Work request ::
Rewrite the data from the line with "is (2574, 1214)." to the line with "center [156, 510].", changing "particular" to "specific" and leaving everything else as it is.

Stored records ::
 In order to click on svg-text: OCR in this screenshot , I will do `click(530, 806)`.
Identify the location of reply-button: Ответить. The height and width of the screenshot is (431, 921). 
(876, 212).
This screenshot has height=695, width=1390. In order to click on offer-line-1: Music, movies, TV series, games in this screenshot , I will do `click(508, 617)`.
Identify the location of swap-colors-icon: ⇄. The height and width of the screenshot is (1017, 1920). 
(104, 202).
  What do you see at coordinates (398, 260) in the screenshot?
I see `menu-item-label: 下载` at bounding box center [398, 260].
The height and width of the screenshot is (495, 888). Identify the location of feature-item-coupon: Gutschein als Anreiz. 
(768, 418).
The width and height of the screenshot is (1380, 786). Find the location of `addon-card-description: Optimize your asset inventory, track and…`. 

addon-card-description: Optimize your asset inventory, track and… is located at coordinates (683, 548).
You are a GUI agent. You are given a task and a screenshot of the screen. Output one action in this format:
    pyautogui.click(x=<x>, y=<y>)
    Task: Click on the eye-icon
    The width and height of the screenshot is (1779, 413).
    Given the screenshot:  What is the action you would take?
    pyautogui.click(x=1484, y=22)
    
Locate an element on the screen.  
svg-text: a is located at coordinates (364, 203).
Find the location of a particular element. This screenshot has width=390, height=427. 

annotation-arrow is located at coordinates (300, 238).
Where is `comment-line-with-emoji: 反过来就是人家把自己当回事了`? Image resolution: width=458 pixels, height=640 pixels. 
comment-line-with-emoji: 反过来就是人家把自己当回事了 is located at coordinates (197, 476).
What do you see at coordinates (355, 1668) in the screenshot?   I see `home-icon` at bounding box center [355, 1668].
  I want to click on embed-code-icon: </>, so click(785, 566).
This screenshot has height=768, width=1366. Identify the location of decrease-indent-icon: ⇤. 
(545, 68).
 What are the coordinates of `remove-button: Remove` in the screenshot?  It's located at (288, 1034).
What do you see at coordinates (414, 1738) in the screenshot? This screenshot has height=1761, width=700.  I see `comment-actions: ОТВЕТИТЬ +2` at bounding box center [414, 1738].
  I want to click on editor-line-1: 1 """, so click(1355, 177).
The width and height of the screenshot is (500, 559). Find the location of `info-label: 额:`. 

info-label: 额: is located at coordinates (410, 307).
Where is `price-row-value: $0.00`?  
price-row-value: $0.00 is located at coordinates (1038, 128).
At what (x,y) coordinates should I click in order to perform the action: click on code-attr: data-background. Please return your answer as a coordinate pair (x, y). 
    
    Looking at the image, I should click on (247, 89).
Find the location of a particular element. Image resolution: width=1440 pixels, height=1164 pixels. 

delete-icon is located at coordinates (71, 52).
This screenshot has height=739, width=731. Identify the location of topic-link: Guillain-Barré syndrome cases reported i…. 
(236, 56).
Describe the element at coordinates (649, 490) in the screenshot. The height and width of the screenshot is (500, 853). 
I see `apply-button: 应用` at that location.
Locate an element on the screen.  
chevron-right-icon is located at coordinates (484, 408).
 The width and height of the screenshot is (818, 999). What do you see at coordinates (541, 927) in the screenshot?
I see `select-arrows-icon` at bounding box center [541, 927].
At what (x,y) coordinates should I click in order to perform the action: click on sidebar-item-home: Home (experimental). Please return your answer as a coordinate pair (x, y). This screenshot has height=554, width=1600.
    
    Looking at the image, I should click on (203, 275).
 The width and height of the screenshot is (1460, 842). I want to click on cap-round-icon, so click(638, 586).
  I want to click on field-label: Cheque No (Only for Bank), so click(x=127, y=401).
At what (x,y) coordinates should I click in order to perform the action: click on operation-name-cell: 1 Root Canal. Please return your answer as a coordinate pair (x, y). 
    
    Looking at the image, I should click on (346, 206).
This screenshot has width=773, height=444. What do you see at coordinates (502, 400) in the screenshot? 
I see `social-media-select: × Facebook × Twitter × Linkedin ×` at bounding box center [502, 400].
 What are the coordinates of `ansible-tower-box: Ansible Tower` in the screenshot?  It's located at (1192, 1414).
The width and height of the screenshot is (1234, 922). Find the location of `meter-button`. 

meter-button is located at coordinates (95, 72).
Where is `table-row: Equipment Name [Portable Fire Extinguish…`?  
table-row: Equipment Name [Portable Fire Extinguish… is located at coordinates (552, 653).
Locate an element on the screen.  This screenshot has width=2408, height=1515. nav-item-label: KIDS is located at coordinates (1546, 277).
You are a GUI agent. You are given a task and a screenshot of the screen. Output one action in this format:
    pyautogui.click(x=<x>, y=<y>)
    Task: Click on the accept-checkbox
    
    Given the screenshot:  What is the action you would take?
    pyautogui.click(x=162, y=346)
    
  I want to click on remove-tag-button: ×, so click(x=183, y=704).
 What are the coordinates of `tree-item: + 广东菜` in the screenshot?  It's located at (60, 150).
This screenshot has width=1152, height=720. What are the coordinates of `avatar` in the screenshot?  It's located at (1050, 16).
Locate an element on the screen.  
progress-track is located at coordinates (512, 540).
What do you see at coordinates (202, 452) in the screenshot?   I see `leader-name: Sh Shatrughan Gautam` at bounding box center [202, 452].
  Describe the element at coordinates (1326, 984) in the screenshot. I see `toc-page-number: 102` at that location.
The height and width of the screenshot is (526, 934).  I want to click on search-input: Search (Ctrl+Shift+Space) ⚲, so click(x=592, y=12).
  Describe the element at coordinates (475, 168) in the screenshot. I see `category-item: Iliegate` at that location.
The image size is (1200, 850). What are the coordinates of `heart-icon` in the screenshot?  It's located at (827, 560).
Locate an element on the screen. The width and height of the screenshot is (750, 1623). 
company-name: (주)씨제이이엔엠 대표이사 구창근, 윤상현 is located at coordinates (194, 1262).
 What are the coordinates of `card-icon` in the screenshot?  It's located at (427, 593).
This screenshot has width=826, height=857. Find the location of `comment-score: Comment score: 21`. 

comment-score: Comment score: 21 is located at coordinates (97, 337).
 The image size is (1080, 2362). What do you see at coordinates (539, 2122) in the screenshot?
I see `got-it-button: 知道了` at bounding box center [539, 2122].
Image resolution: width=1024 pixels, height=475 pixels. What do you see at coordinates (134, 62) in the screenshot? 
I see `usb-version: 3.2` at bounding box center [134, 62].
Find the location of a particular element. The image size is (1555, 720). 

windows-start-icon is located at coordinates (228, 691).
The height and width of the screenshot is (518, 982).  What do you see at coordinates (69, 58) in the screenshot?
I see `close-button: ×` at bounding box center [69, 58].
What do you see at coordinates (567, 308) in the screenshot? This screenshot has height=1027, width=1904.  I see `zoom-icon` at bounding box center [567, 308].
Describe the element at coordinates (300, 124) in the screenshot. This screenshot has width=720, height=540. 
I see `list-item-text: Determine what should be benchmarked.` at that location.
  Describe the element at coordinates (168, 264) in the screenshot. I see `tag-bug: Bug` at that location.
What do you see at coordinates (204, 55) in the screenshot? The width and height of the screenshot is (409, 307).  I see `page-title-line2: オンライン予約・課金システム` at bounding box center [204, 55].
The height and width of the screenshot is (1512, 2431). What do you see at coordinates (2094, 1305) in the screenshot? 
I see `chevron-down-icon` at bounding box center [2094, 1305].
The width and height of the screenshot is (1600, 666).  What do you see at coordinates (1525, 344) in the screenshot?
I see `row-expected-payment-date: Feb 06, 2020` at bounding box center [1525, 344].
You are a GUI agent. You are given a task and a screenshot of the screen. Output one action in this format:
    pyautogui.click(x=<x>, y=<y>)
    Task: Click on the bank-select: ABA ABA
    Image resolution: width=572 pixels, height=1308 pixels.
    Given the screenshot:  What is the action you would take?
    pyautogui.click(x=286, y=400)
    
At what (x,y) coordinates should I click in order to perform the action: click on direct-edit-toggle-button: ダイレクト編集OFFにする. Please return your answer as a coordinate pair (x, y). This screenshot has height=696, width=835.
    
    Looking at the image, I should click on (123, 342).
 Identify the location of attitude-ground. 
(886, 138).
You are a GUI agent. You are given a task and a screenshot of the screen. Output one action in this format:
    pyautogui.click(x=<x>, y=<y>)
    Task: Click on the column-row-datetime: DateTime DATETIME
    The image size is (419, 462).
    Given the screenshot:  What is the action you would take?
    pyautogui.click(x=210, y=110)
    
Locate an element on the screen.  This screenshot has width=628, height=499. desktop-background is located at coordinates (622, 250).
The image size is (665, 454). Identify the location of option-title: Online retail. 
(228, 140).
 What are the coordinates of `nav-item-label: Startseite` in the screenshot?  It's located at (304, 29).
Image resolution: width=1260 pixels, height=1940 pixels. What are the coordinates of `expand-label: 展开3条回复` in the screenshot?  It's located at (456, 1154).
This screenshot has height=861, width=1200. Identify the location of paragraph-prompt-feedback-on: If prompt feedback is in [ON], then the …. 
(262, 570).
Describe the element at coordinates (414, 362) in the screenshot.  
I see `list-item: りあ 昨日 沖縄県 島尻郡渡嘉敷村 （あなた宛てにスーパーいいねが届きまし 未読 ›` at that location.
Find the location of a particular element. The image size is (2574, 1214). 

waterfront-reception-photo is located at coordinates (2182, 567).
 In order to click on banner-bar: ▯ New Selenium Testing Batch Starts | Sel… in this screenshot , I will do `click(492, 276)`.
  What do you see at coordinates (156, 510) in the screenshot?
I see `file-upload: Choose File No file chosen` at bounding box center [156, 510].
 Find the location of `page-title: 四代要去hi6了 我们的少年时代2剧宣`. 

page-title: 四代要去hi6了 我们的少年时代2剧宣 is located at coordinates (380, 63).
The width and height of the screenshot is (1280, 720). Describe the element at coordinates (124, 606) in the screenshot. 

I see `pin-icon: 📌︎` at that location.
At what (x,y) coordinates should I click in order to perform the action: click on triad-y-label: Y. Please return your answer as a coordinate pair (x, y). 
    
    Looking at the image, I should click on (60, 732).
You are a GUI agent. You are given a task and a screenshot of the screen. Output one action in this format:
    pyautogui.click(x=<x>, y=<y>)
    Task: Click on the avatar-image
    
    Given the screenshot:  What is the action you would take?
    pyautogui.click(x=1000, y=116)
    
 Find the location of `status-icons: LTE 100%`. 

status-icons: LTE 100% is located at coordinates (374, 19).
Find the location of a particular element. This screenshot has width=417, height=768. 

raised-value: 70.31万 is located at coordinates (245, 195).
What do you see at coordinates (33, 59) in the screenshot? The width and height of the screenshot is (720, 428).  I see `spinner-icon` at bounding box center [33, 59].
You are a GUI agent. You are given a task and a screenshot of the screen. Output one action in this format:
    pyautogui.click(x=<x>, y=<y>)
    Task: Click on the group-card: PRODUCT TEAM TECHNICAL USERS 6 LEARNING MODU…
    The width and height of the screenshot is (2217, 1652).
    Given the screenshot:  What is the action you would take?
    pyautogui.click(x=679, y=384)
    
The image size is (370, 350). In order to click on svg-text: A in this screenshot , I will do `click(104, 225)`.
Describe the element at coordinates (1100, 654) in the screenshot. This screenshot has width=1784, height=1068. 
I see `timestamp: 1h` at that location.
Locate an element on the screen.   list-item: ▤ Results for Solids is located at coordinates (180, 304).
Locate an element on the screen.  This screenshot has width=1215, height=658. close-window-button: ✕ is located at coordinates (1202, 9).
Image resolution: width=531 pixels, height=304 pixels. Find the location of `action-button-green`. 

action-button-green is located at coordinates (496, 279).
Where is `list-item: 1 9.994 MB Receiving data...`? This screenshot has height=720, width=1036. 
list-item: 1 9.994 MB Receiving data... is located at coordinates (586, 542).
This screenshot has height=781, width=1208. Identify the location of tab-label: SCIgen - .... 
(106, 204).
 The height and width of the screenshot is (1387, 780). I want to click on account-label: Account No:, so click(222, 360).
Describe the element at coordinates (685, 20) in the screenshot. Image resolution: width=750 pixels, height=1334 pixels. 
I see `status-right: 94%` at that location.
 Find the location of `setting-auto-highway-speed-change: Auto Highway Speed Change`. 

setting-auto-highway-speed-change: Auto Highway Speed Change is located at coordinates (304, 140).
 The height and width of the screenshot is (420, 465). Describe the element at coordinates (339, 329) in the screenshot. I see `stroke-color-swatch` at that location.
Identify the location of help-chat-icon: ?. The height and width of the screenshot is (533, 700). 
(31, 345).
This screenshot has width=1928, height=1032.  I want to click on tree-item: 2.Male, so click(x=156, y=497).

Output ::
Find the location of a specific element. The image size is (2574, 1214). 

waterfront-reception-photo is located at coordinates (2182, 567).
 In order to click on banner-bar: ▯ New Selenium Testing Batch Starts | Sel… in this screenshot , I will do `click(492, 276)`.
  What do you see at coordinates (156, 510) in the screenshot?
I see `file-upload: Choose File No file chosen` at bounding box center [156, 510].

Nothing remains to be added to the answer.